The thymus and human immune system are generally believed to have evolved to last 40–50 years. With modern advances in medicine the average lifespan is now twice that at ~80 years. As a result, with age we become more susceptible to infection, chronic disease, cancer and autoimmune disorders, and are less able to generate protective immune responses to vaccination. These consequences can have a significant impact on global public health.

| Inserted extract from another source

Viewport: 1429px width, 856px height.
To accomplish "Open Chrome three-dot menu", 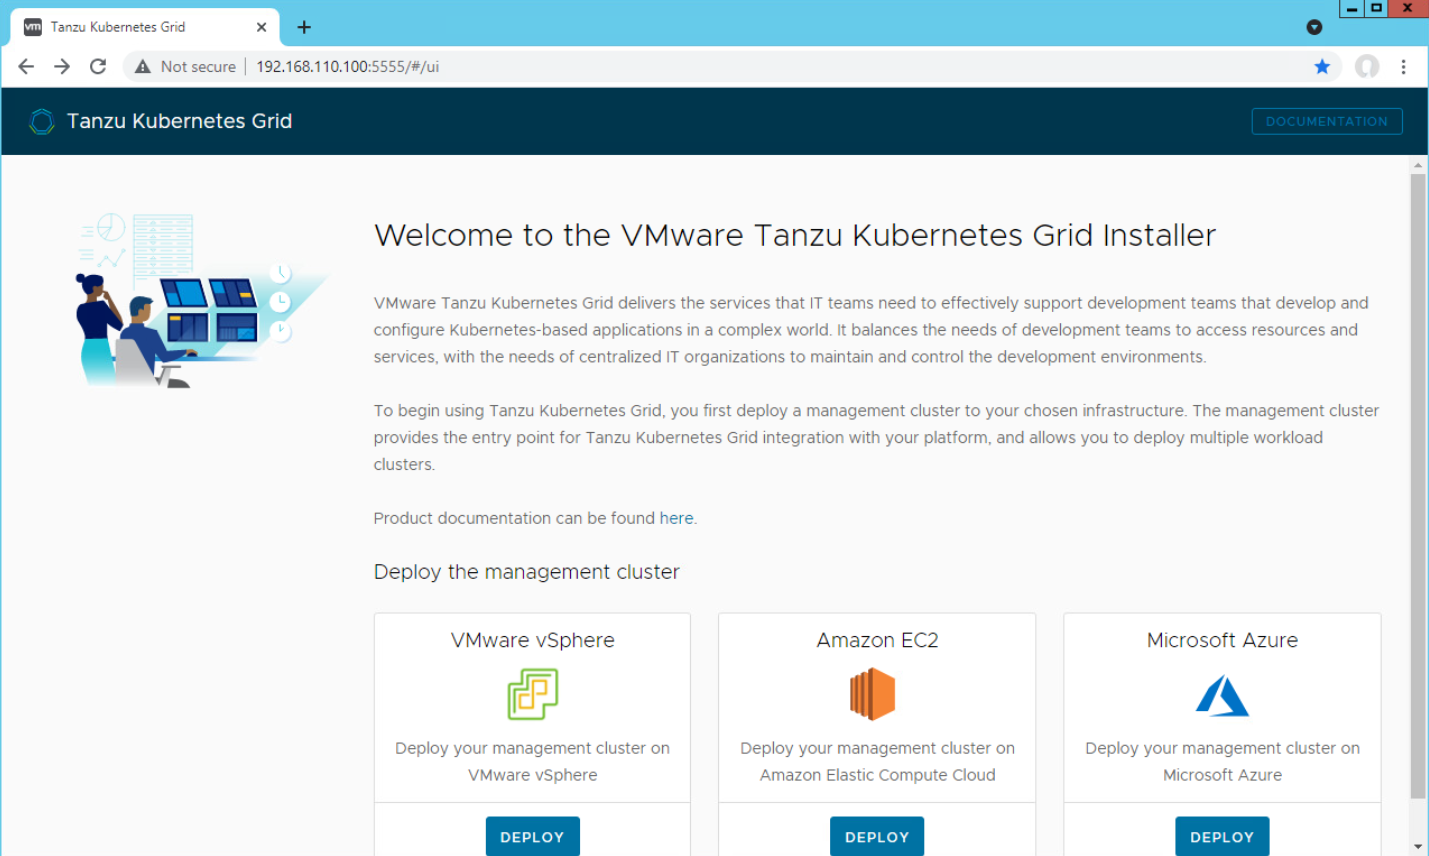I will click(1403, 67).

By not fully appreciated mechanisms, aging causes drastic architectural changes in thymus that result in profound tissue involution, dramatic reduction in T cell export and reduced overall peripheral immunity. There is however, residual thymic function in small islands of epithelium late in life. Thus, therapies are needed to exploit this thymopoietic potential and promote regeneration of the organ to increase output of naïve T cells when clinically needed. Promising basic research in the development of sex steroid ablation, cytokine treatment (KGF, IL-7 and IL-22) and hormone therapy (GH, Ghrelin) has been presented. These thymus rejuvenation approaches are at different stages of development along the translational pipeline. To augment and enhance our ability to develop safe and effective thymic/immune rejuvenation in adults, a substantial commitment needs to be made to understanding the mechanisms that mediate this age-associated process.

HIGHLIGHTS.

• Thymus is a vital organ for homeostatic maintenance of a functional immune system.

• Reduced efficacy of the immune system leads to increased morbidity in the elderly.

• Currently being explored: sex steroid ablation, cytokine, growth factor and hormone therapy.